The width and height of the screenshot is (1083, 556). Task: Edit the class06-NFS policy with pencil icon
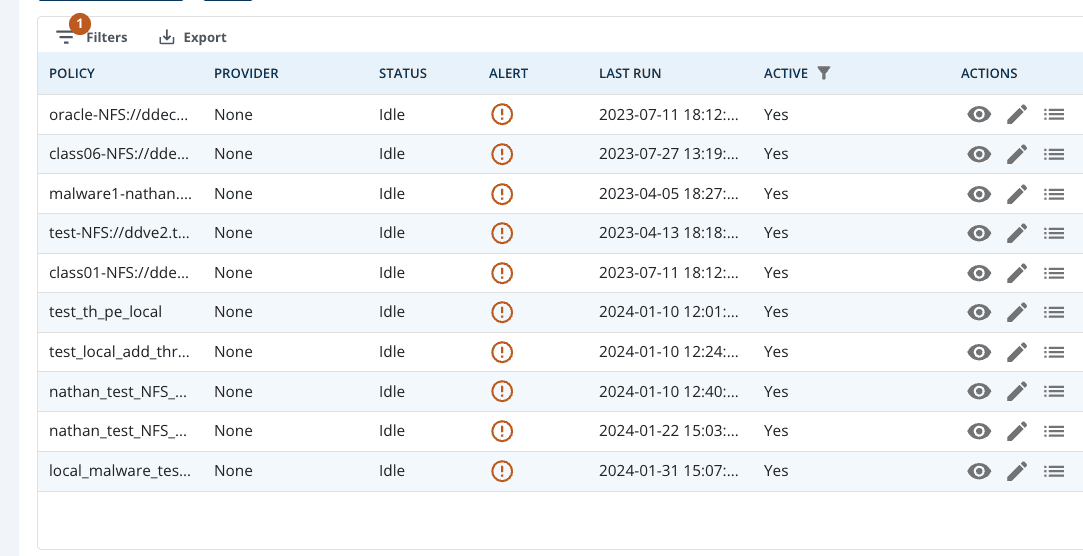pyautogui.click(x=1016, y=154)
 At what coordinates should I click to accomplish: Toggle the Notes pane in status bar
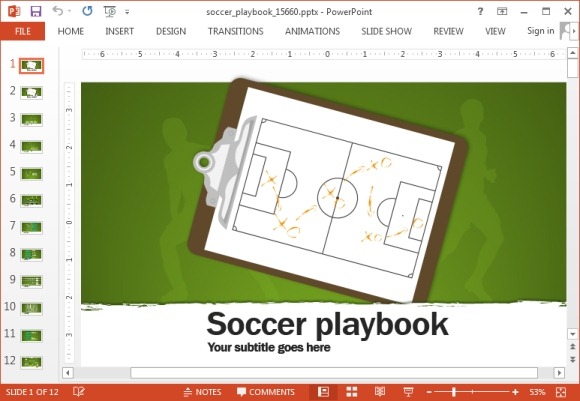pyautogui.click(x=203, y=392)
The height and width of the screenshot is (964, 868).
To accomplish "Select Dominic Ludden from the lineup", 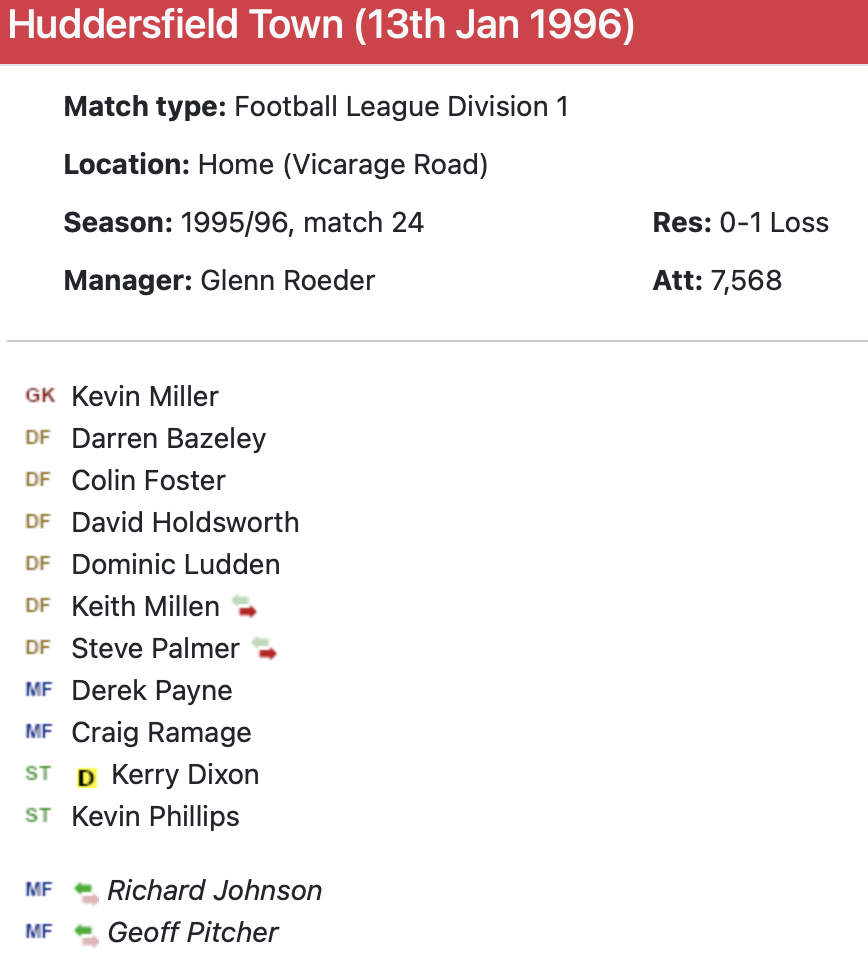I will (176, 564).
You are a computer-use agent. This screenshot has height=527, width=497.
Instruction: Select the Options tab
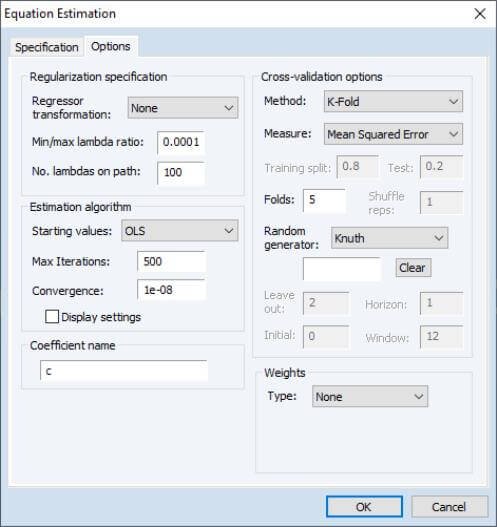click(111, 47)
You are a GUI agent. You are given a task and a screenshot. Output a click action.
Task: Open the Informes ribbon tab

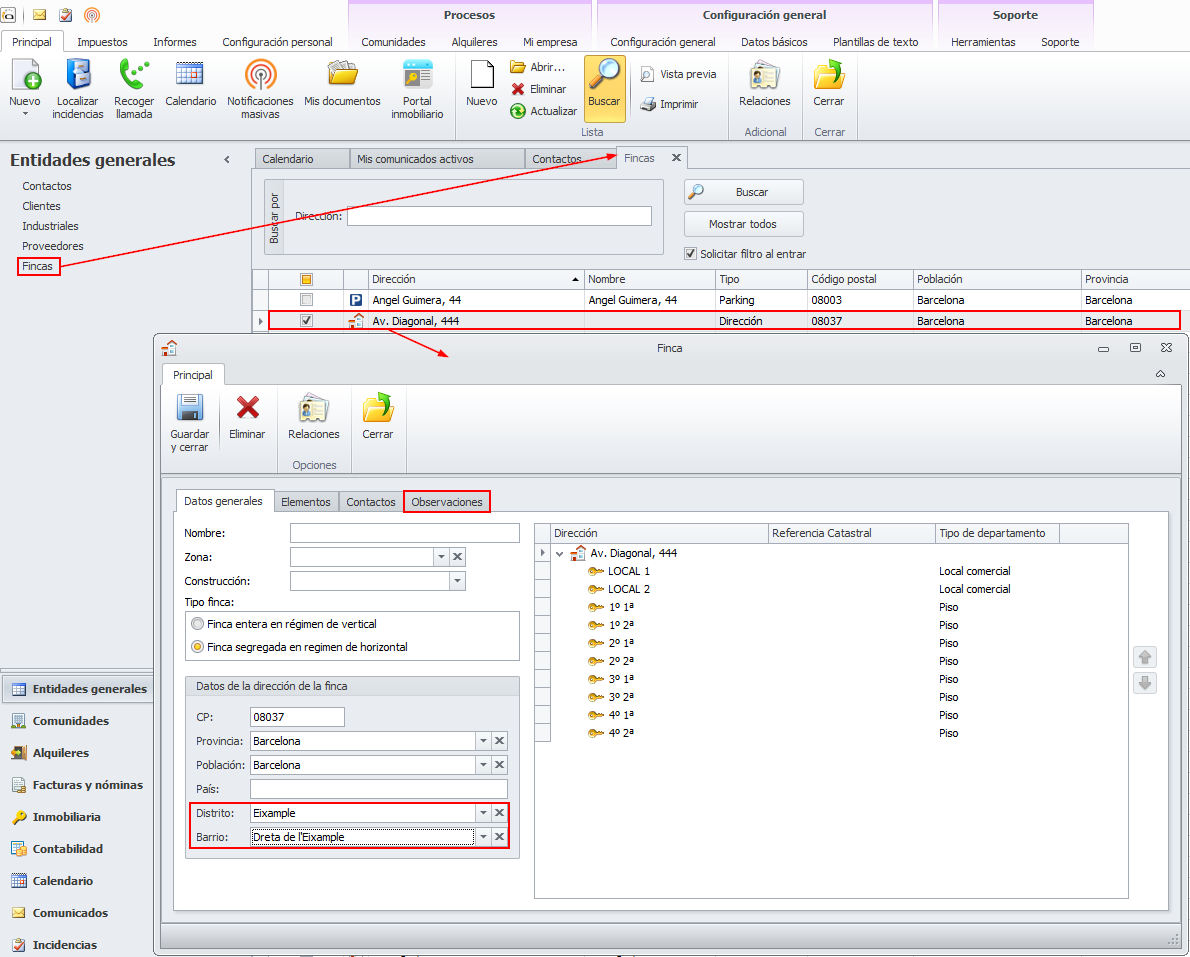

* Task requirements
Going through the entries, return every line holding the word "agent".

* Exercise result
You are a computer-use agent. This screenshot has height=527, width=497.
You are a GUI agent. You are given a task and a screenshot. Output a click action.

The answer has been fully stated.